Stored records
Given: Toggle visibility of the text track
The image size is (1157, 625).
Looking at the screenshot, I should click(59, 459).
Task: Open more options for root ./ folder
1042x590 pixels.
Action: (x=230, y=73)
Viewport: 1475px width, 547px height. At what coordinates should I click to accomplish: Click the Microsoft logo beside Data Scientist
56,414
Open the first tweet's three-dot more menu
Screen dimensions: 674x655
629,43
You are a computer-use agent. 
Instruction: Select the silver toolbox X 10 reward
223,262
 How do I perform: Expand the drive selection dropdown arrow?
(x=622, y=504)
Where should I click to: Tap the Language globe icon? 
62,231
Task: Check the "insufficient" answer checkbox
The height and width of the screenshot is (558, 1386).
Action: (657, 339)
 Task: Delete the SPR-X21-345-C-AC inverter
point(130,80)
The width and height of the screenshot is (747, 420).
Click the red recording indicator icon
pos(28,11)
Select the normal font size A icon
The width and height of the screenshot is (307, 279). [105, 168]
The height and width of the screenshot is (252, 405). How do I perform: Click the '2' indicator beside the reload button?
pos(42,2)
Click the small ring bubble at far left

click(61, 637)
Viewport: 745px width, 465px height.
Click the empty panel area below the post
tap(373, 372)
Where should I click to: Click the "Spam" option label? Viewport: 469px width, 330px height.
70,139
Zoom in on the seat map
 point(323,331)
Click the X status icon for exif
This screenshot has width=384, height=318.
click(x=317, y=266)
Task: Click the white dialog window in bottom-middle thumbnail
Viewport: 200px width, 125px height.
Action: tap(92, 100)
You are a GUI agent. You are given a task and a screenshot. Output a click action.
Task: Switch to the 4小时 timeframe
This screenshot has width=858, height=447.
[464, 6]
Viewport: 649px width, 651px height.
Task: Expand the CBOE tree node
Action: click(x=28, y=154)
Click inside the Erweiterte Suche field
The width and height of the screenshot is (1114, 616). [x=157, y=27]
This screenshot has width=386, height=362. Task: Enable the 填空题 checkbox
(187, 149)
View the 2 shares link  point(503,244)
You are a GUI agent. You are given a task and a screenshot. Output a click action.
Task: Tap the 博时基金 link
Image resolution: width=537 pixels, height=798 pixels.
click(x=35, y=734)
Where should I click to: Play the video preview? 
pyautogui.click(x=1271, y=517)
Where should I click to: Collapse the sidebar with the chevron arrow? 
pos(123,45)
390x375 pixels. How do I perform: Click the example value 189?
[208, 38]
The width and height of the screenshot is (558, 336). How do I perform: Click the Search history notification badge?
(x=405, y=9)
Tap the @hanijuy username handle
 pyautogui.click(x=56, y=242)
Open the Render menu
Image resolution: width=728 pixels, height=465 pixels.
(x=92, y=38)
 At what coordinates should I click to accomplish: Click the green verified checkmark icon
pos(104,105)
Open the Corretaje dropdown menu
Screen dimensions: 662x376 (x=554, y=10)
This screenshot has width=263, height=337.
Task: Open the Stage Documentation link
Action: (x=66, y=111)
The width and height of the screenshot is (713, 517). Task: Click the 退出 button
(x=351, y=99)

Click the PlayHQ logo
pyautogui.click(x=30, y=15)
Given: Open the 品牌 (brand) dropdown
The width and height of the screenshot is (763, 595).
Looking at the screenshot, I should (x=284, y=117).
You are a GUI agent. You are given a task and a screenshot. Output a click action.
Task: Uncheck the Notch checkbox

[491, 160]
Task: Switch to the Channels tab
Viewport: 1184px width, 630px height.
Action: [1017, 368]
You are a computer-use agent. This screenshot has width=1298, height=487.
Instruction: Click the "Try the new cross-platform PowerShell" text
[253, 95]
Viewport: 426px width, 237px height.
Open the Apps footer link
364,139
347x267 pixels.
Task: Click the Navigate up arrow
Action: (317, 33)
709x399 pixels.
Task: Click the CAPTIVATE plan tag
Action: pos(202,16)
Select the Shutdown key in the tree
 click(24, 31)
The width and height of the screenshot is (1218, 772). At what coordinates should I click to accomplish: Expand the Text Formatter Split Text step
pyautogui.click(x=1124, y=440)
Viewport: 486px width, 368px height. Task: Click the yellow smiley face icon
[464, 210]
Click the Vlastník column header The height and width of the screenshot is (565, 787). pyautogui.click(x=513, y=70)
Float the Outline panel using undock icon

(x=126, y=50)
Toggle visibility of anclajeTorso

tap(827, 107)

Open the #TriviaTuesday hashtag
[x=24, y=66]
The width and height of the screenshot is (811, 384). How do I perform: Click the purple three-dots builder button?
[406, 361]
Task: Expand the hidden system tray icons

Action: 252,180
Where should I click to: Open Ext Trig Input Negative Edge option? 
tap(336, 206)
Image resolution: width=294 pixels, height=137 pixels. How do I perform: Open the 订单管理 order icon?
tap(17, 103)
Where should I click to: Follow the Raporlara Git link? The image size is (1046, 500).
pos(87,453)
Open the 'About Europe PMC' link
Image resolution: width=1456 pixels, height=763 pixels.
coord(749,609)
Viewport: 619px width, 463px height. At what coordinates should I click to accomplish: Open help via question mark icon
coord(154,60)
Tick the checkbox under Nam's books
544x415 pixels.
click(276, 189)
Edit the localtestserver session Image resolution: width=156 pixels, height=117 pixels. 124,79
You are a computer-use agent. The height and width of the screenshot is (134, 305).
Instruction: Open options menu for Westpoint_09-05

### WORK REQUIRED
Nothing but the lines from the line that contains "Open the 'About Europe PMC' link" to the last line of the records above should appear in the answer; please copy them exactly.

### SOLUTION
Open the 'About Europe PMC' link
Image resolution: width=1456 pixels, height=763 pixels.
coord(749,609)
Viewport: 619px width, 463px height. At what coordinates should I click to accomplish: Open help via question mark icon
coord(154,60)
Tick the checkbox under Nam's books
544x415 pixels.
click(276, 189)
Edit the localtestserver session Image resolution: width=156 pixels, height=117 pixels. 124,79
You are a computer-use agent. The height and width of the screenshot is (134, 305).
Instruction: Open options menu for Westpoint_09-05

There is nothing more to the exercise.